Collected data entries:
Start of Block
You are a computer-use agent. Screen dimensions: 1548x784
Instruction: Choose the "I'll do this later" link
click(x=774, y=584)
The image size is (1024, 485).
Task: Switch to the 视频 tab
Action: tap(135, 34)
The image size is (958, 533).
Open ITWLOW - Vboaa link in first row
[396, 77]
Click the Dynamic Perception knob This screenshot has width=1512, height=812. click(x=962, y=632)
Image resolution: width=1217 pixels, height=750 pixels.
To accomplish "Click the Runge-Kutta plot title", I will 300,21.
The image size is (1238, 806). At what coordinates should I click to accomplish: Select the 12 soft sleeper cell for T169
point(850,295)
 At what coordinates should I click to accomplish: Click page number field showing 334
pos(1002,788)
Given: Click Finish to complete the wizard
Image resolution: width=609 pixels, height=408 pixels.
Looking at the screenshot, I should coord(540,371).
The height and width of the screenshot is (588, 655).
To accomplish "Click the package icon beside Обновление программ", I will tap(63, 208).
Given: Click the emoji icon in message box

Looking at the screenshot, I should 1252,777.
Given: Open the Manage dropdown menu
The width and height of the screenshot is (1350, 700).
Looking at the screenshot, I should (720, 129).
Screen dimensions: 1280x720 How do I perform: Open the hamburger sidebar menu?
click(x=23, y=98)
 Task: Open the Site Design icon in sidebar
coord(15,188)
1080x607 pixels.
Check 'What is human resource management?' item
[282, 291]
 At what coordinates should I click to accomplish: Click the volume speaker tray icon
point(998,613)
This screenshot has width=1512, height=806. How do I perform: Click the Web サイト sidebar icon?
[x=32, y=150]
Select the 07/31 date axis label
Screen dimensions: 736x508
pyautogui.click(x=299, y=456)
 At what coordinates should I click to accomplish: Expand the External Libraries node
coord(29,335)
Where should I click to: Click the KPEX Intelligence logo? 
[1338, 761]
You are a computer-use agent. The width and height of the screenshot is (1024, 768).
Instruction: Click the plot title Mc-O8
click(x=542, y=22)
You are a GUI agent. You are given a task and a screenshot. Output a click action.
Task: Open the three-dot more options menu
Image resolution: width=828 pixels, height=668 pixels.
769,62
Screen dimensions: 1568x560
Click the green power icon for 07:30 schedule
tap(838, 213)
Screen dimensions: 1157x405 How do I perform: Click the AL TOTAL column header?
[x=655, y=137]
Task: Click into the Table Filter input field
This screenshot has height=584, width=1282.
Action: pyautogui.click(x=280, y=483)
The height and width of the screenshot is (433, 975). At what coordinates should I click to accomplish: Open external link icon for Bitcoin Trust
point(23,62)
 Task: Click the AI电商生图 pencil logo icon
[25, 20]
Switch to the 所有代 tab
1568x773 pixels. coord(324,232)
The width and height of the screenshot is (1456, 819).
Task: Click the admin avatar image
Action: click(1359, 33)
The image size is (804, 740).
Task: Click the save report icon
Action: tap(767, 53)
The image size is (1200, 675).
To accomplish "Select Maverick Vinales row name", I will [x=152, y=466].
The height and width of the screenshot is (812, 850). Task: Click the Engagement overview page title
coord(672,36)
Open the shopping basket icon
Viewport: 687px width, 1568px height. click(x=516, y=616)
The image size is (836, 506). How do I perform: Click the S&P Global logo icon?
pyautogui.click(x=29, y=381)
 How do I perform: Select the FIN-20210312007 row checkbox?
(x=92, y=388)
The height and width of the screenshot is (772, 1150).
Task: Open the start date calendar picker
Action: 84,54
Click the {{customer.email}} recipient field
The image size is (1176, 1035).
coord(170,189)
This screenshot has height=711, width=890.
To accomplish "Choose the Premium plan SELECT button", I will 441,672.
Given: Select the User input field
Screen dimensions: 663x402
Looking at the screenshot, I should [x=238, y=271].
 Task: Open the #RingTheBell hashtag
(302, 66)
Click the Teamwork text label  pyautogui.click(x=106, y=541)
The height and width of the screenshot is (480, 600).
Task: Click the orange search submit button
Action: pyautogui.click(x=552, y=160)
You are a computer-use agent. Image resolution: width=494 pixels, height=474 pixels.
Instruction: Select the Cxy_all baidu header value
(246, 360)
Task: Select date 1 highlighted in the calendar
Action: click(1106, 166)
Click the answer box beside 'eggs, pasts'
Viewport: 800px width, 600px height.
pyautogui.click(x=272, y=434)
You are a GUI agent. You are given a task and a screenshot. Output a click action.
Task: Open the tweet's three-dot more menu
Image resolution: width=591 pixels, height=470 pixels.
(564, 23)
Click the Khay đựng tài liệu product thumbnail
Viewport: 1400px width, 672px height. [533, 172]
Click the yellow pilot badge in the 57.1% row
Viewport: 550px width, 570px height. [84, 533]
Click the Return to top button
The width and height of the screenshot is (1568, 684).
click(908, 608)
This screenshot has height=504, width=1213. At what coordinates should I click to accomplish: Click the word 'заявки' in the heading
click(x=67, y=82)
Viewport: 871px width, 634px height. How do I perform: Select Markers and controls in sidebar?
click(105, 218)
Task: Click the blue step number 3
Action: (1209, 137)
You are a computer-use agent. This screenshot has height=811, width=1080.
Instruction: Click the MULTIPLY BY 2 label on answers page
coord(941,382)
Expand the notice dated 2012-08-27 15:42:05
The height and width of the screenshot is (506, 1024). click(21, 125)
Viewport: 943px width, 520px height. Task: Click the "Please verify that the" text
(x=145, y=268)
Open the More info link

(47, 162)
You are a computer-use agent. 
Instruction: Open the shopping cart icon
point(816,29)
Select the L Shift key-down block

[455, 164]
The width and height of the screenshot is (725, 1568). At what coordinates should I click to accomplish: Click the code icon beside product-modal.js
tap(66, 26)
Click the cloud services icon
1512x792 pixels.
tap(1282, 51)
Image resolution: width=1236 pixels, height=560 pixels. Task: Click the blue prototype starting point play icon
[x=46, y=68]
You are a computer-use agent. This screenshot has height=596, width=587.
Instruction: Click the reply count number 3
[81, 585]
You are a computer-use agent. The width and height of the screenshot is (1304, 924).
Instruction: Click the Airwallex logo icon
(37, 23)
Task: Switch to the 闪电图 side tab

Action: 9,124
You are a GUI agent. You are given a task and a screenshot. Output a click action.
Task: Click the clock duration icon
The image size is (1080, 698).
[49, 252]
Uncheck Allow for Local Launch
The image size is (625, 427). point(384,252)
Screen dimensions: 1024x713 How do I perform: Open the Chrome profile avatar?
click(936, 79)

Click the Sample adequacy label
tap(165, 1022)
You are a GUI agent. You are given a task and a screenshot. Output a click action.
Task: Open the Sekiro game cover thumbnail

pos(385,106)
End of Block
Task goal:
Would you return each entry exactly as it reads?

Reply:
You are a computer-use agent. Screen dimensions: 1548x784
Instruction: Choose the "I'll do this later" link
click(x=774, y=584)
The image size is (1024, 485).
Task: Switch to the 视频 tab
Action: tap(135, 34)
The image size is (958, 533).
Open ITWLOW - Vboaa link in first row
[396, 77]
Click the Dynamic Perception knob This screenshot has width=1512, height=812. click(x=962, y=632)
Image resolution: width=1217 pixels, height=750 pixels.
To accomplish "Click the Runge-Kutta plot title", I will 300,21.
The image size is (1238, 806). At what coordinates should I click to accomplish: Select the 12 soft sleeper cell for T169
point(850,295)
 At what coordinates should I click to accomplish: Click page number field showing 334
pos(1002,788)
Given: Click Finish to complete the wizard
Image resolution: width=609 pixels, height=408 pixels.
Looking at the screenshot, I should coord(540,371).
The height and width of the screenshot is (588, 655).
To accomplish "Click the package icon beside Обновление программ", I will tap(63, 208).
Given: Click the emoji icon in message box

Looking at the screenshot, I should 1252,777.
Given: Open the Manage dropdown menu
The width and height of the screenshot is (1350, 700).
Looking at the screenshot, I should (720, 129).
Screen dimensions: 1280x720 How do I perform: Open the hamburger sidebar menu?
click(x=23, y=98)
 Task: Open the Site Design icon in sidebar
coord(15,188)
1080x607 pixels.
Check 'What is human resource management?' item
[282, 291]
 At what coordinates should I click to accomplish: Click the volume speaker tray icon
point(998,613)
This screenshot has width=1512, height=806. How do I perform: Click the Web サイト sidebar icon?
[x=32, y=150]
Select the 07/31 date axis label
Screen dimensions: 736x508
pyautogui.click(x=299, y=456)
 At what coordinates should I click to accomplish: Expand the External Libraries node
coord(29,335)
Where should I click to: Click the KPEX Intelligence logo? 
[1338, 761]
You are a computer-use agent. The width and height of the screenshot is (1024, 768).
Instruction: Click the plot title Mc-O8
click(x=542, y=22)
You are a GUI agent. You are given a task and a screenshot. Output a click action.
Task: Open the three-dot more options menu
Image resolution: width=828 pixels, height=668 pixels.
769,62
Screen dimensions: 1568x560
Click the green power icon for 07:30 schedule
tap(838, 213)
Screen dimensions: 1157x405 How do I perform: Click the AL TOTAL column header?
[x=655, y=137]
Task: Click into the Table Filter input field
This screenshot has height=584, width=1282.
Action: pyautogui.click(x=280, y=483)
The height and width of the screenshot is (433, 975). At what coordinates should I click to accomplish: Open external link icon for Bitcoin Trust
point(23,62)
 Task: Click the AI电商生图 pencil logo icon
[25, 20]
Switch to the 所有代 tab
1568x773 pixels. coord(324,232)
The width and height of the screenshot is (1456, 819).
Task: Click the admin avatar image
Action: click(1359, 33)
The image size is (804, 740).
Task: Click the save report icon
Action: tap(767, 53)
The image size is (1200, 675).
To accomplish "Select Maverick Vinales row name", I will [x=152, y=466].
The height and width of the screenshot is (812, 850). Task: Click the Engagement overview page title
coord(672,36)
Open the shopping basket icon
Viewport: 687px width, 1568px height. click(x=516, y=616)
The image size is (836, 506). How do I perform: Click the S&P Global logo icon?
pyautogui.click(x=29, y=381)
 How do I perform: Select the FIN-20210312007 row checkbox?
(x=92, y=388)
The height and width of the screenshot is (772, 1150).
Task: Open the start date calendar picker
Action: 84,54
Click the {{customer.email}} recipient field
The image size is (1176, 1035).
coord(170,189)
This screenshot has height=711, width=890.
To accomplish "Choose the Premium plan SELECT button", I will 441,672.
Given: Select the User input field
Screen dimensions: 663x402
Looking at the screenshot, I should [x=238, y=271].
 Task: Open the #RingTheBell hashtag
(302, 66)
Click the Teamwork text label  pyautogui.click(x=106, y=541)
The height and width of the screenshot is (480, 600).
Task: Click the orange search submit button
Action: pyautogui.click(x=552, y=160)
You are a computer-use agent. Image resolution: width=494 pixels, height=474 pixels.
Instruction: Select the Cxy_all baidu header value
(246, 360)
Task: Select date 1 highlighted in the calendar
Action: click(1106, 166)
Click the answer box beside 'eggs, pasts'
Viewport: 800px width, 600px height.
pyautogui.click(x=272, y=434)
You are a GUI agent. You are given a task and a screenshot. Output a click action.
Task: Open the tweet's three-dot more menu
Image resolution: width=591 pixels, height=470 pixels.
(564, 23)
Click the Khay đựng tài liệu product thumbnail
Viewport: 1400px width, 672px height. [533, 172]
Click the yellow pilot badge in the 57.1% row
Viewport: 550px width, 570px height. [84, 533]
Click the Return to top button
The width and height of the screenshot is (1568, 684).
click(908, 608)
This screenshot has height=504, width=1213. At what coordinates should I click to accomplish: Click the word 'заявки' in the heading
click(x=67, y=82)
Viewport: 871px width, 634px height. How do I perform: Select Markers and controls in sidebar?
click(105, 218)
Task: Click the blue step number 3
Action: (1209, 137)
You are a computer-use agent. This screenshot has height=811, width=1080.
Instruction: Click the MULTIPLY BY 2 label on answers page
coord(941,382)
Expand the notice dated 2012-08-27 15:42:05
The height and width of the screenshot is (506, 1024). click(21, 125)
Viewport: 943px width, 520px height. Task: Click the "Please verify that the" text
(x=145, y=268)
Open the More info link

(47, 162)
You are a computer-use agent. 
Instruction: Open the shopping cart icon
point(816,29)
Select the L Shift key-down block

[455, 164]
The width and height of the screenshot is (725, 1568). At what coordinates should I click to accomplish: Click the code icon beside product-modal.js
tap(66, 26)
Click the cloud services icon
1512x792 pixels.
tap(1282, 51)
Image resolution: width=1236 pixels, height=560 pixels. Task: Click the blue prototype starting point play icon
[x=46, y=68]
You are a computer-use agent. This screenshot has height=596, width=587.
Instruction: Click the reply count number 3
[81, 585]
You are a computer-use agent. The width and height of the screenshot is (1304, 924).
Instruction: Click the Airwallex logo icon
(37, 23)
Task: Switch to the 闪电图 side tab

Action: 9,124
You are a GUI agent. You are given a task and a screenshot. Output a click action.
Task: Click the clock duration icon
The image size is (1080, 698).
[49, 252]
Uncheck Allow for Local Launch
The image size is (625, 427). point(384,252)
Screen dimensions: 1024x713 How do I perform: Open the Chrome profile avatar?
click(936, 79)

Click the Sample adequacy label
tap(165, 1022)
You are a GUI agent. You are given a task and a screenshot. Output a click action.
Task: Open the Sekiro game cover thumbnail

pos(385,106)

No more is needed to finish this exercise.